Reputation:
Given a million list of co-ordinates in the form of longitude and latitude just as Google maps, how will you print closest k cities to a given location?
I had this question asked during an interview. The interviewer said this can be done in O(n) by using insertion sort up to k rather that sorting the whole list, which is NlogN. I found other answers online, and most say NLogN... was he[interviewer] correct?
Upvotes: 4
Views: 1532
Reputation: 1029
Working on the assumption that latitude and longitude have a given number of digits, we can actually use radix sort. It seems similar to Hanqiu's answer, but I'm not sure if it's the same one. The Wikipedia description:
In computer science, radix sort is a non-comparative integer sorting algorithm that sorts data with integer keys by grouping keys by the individual digits which share the same significant position and value. A positional notation is required, but because integers can represent strings of characters (e.g., names or dates) and specially formatted floating point numbers, radix sort is not limited to integers. Radix sort dates back as far as 1887 to the work of Herman Hollerith on tabulating machines.
The article says the following about efficiency:
The topic of the efficiency of radix sort compared to other sorting algorithms is somewhat tricky and subject to quite a lot of misunderstandings. Whether radix sort is equally efficient, less efficient or more efficient than the best comparison-based algorithms depends on the details of the assumptions made. Radix sort complexity is O(wn) for n keys which are integers of word size w. Sometimes w is presented as a constant, which would make radix sort better (for sufficiently large n) than the best comparison-based sorting algorithms, which all perform Θ(n log n) comparisons to sort n keys.
In your case, the w
corresponds to the word size of your latitude and longitude, that is the number of digits. In particular, this gets more efficiently for lower precision (fewer digits) in your coordinates. Whether it's more efficient that nlogn
algorithms depends on your n
and your implementation. Asymptotically, it's better than nlogn
.
Obviously, you'd still need to combine the two into actual distance.
Upvotes: 0
Reputation: 6284
You could also use this algorithm with O(N) complexity, which exploits a "HashMap-like" array which would automatically sort the distances, within a given resolution.

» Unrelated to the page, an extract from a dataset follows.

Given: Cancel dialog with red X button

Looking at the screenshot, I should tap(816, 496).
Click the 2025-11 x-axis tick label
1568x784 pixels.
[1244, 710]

Here's the pseudo-code in Java:
City[] cities = //your city list
Coordinate coor = //the coordinate of interest
double resolution = 0.1, capacity = 1000;
ArrayList<City>[] cityDistances = new ArrayList<City>[(int)(capacity/resolution)];
ArrayList<City> closestCities = new ArrayList<City>();
for(City c : cities) {
double distance = coor.getDistance(c);
int hash = distance/resolution;
if(cityDistances[hash] == null) cityDistances[hash] = new ArrayList<City>();
cityDistances[hash].add(c);
}
for(int index = 0 ; closestCities.size() < 10 ; index++) {
ArrayList<City> cList = cityDist[index];
if(cList == null) continue;
closestCities.addAll(cList);
}
The idea is to loop through the list of cities, calculate the distance with the coordinate of interest, and then use the distance to determine where the city should be added to the "HashMap-like" array cityDistances
. The smaller the distance, the closer the index will be to 0.
The smaller the resolution
, the more likely that the list closestCities
will end up with 10 cities after the last loop.
Upvotes: -1
Reputation: 6365
It's an algorithm of quickselect (https://en.wikipedia.org/wiki/Quickselect)
Basically it's quicksort with a modification - whenever you have two halves you sort only one of them:
After finish you will have the closest k elements in the first k places of the array (but they are not necessarily sorted).
Since at every step you process only one half, time will be n+n/2+n/4+n/8+...=2n
(ignoring constants).
For guarantied O(n)
you can always select a good pivot with e.g. median of medians (https://en.wikipedia.org/wiki/Median_of_medians).
Upvotes: 2
Reputation: 46
I think, when calculating the distance, you can maintain a list of K elements.
Every time you have a new distance, insert it into the list if it is smaller than the largest one, and remove the largest one.
This insertion can be O(k) if you are using an sorted array, or O(logK) if you are using a binary heap.
In the worst case, you will insert n times. In total, it will be O(NK) or O(NlogK). If K is small enough, it is O(N).